Boy and dog spent hours in a ramble through the woods. They began Lass's education--which was planned to include more intricate tricks than a performing elephant and a troupe of circus dogs could hope to learn in a lifetime. They became sworn chums. Dick talked to Lass as if she were human. She amazed the enraptured boy by her cleverness and spirits. His initiation to the dog-masters' guild was joyous and complete.
It was a tired and ravenous pair of friends who scampered home at dinner-time that evening. The pallor was gone from Dick's face.
His cheeks were glowing, and his eyes shone. He ate greedily. His parents looked covertly at each other. And the self-complacency lines around Hazen's mouth blurred.
Boy and dog went to bed early, being blissfully sleepy and full of food--also because another and longer woodland ramble was scheduled for the morrow.

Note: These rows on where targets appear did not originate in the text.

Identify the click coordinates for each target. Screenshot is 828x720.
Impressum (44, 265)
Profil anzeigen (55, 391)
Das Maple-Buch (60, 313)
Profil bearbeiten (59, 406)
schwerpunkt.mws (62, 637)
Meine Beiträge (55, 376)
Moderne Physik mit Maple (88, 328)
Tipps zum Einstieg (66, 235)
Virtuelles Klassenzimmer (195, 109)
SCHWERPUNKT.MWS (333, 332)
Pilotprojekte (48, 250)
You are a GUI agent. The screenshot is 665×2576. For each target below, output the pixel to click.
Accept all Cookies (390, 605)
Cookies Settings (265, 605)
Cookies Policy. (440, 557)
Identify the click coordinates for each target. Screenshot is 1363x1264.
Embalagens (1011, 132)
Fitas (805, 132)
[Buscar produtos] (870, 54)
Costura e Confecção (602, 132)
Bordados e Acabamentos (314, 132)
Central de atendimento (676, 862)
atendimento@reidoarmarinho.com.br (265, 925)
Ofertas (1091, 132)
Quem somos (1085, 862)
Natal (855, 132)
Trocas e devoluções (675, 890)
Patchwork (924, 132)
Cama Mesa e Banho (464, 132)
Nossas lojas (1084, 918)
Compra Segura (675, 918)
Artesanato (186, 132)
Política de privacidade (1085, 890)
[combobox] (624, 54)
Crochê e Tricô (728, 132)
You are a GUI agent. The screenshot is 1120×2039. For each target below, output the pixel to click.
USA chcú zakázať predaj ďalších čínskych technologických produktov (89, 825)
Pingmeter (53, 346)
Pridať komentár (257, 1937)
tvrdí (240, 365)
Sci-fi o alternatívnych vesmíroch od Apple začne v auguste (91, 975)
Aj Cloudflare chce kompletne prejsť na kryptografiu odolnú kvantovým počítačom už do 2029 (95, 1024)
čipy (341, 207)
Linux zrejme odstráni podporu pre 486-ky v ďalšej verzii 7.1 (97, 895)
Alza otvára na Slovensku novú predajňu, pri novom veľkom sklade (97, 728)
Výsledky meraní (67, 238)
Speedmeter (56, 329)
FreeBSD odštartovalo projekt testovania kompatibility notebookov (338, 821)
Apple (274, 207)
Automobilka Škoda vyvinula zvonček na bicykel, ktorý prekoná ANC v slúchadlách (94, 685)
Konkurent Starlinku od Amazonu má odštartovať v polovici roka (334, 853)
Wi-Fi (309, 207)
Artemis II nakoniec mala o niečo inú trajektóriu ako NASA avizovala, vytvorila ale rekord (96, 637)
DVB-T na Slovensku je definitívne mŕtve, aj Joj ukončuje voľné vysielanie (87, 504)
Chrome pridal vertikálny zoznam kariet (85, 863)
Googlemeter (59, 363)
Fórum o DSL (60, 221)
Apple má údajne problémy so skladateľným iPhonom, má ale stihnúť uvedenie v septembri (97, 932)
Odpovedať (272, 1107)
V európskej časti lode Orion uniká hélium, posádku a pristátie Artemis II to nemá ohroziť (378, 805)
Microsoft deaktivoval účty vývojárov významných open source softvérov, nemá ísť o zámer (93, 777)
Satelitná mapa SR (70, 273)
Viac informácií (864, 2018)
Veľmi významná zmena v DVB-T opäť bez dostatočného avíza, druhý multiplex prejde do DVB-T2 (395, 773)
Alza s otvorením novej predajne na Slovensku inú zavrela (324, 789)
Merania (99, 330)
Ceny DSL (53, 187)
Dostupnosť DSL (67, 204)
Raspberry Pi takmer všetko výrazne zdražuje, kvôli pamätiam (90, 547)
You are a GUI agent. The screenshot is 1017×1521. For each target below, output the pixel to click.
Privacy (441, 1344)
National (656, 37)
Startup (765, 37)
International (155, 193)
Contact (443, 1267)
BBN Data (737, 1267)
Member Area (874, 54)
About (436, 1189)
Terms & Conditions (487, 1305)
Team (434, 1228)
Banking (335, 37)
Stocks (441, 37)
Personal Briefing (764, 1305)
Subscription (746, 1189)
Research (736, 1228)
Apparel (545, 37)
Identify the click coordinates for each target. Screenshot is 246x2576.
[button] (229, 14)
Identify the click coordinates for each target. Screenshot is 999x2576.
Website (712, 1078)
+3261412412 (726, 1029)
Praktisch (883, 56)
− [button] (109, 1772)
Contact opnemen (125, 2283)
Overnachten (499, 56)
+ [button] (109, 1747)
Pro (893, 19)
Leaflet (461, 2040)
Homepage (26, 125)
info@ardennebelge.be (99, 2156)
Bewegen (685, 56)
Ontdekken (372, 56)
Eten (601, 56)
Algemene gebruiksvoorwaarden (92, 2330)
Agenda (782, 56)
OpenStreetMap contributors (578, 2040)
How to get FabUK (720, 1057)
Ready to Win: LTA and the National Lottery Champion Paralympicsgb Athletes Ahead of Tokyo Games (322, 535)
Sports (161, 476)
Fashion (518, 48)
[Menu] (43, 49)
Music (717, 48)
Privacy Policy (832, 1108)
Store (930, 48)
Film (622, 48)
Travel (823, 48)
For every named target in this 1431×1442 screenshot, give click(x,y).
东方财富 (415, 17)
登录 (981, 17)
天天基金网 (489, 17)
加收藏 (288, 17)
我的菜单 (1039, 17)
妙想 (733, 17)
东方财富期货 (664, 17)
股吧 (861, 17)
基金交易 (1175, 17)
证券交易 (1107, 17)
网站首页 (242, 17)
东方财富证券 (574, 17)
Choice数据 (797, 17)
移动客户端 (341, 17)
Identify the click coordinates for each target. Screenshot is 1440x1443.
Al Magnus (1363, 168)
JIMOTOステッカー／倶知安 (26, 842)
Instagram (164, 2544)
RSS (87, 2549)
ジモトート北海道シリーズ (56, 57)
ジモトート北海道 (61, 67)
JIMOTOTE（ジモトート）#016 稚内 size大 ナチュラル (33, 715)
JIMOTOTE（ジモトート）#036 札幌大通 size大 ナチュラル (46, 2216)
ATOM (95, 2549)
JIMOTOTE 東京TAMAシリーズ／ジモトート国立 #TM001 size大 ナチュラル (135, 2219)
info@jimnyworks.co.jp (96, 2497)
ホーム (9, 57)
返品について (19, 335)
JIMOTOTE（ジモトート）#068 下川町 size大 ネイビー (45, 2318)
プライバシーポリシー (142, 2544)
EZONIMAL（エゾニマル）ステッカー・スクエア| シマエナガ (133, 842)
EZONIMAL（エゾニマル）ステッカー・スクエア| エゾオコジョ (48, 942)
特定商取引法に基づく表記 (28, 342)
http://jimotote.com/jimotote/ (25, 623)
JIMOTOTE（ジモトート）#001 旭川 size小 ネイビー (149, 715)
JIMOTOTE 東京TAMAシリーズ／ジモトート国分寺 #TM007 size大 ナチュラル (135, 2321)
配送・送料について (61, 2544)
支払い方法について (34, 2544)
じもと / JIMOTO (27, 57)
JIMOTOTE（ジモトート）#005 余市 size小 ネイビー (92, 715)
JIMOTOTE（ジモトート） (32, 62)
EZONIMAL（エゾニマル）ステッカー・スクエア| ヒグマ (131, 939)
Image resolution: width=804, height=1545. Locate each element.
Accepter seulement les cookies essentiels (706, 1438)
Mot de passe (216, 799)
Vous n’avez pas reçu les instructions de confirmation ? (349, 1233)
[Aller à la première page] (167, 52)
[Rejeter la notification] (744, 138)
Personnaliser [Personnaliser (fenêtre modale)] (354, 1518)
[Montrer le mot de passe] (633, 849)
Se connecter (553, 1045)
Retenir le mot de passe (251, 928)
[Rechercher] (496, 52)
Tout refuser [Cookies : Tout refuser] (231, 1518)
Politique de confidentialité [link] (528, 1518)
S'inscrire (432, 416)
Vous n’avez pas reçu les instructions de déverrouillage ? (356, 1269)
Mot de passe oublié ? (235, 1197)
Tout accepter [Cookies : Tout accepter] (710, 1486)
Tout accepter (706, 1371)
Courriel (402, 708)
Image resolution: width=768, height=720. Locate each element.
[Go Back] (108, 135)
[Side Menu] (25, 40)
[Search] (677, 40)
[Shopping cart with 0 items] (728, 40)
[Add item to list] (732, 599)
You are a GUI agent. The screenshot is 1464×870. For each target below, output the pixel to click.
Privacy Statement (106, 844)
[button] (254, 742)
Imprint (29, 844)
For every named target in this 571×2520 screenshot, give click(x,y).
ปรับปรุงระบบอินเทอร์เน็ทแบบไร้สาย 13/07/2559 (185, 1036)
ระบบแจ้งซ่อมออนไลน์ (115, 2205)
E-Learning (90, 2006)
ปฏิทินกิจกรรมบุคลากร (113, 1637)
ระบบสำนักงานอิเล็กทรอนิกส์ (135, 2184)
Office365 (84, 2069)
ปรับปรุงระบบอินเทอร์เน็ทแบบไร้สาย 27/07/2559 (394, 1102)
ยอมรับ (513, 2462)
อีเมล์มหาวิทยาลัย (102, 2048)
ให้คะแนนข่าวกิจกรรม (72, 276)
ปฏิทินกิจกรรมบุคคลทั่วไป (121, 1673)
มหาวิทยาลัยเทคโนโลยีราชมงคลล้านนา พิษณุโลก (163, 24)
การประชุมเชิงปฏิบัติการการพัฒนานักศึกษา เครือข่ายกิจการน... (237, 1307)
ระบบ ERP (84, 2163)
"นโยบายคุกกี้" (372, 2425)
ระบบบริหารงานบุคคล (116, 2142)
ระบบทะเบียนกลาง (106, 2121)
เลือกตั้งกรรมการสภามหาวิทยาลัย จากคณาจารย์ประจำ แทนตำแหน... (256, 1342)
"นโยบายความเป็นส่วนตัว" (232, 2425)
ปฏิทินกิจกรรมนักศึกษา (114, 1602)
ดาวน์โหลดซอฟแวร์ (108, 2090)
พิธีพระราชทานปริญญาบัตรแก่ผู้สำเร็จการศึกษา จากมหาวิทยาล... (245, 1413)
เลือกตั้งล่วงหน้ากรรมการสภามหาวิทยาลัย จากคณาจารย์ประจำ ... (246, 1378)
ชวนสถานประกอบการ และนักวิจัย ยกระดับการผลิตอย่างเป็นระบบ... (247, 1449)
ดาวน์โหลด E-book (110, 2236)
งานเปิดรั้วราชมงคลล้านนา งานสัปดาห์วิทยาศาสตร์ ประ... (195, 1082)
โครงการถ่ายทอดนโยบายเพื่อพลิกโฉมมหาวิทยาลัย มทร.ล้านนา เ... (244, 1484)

Timidly Dick asked leave to have Lass sleep on the foot of his cot-bed. After a second telegraphing of glances, his parents consented. Half an hour later the playmates were sound asleep, the puppy snuggling deep in the hollow of her master's arm, her furry head across his thin chest.
It was in this pose that Hazen found them when, late in the evening, he tiptoed into Dick's cubby-hole room. He gazed down at the slumberous pair for a space, while he fought and conquered an impulse toward fair play. Then he stooped to pick up the dog.
Lass, waking at the slight creak of a floorboard, lifted her head. At sight of the figure leaning above her adored master, the lip curled back from her white teeth. Far down in her throat a growl was born. Then she recognized the intruder as the man who had petted her and fed her that evening. The growl died in her throat, giving place to a welcoming thump or two of her bushy tail. Dick stirred uneasily.
Patting the puppy lightly on her upraised head, Hazen picked up Lass in his arms and tiptoed out of the room with her. Mistaking this move for a form of caress, she tried to lick his face. The man winced.
Downstairs and out into the street Hazen bore his trustful little burden, halting only to put on his hat, and for a whispered word with his wife. For nearly a mile he carried the dog. Lass greatly enjoyed the ride. She was pleasantly tired, and it was nice to be carried thus, by some one who was so considerate as to save her the bother of walking.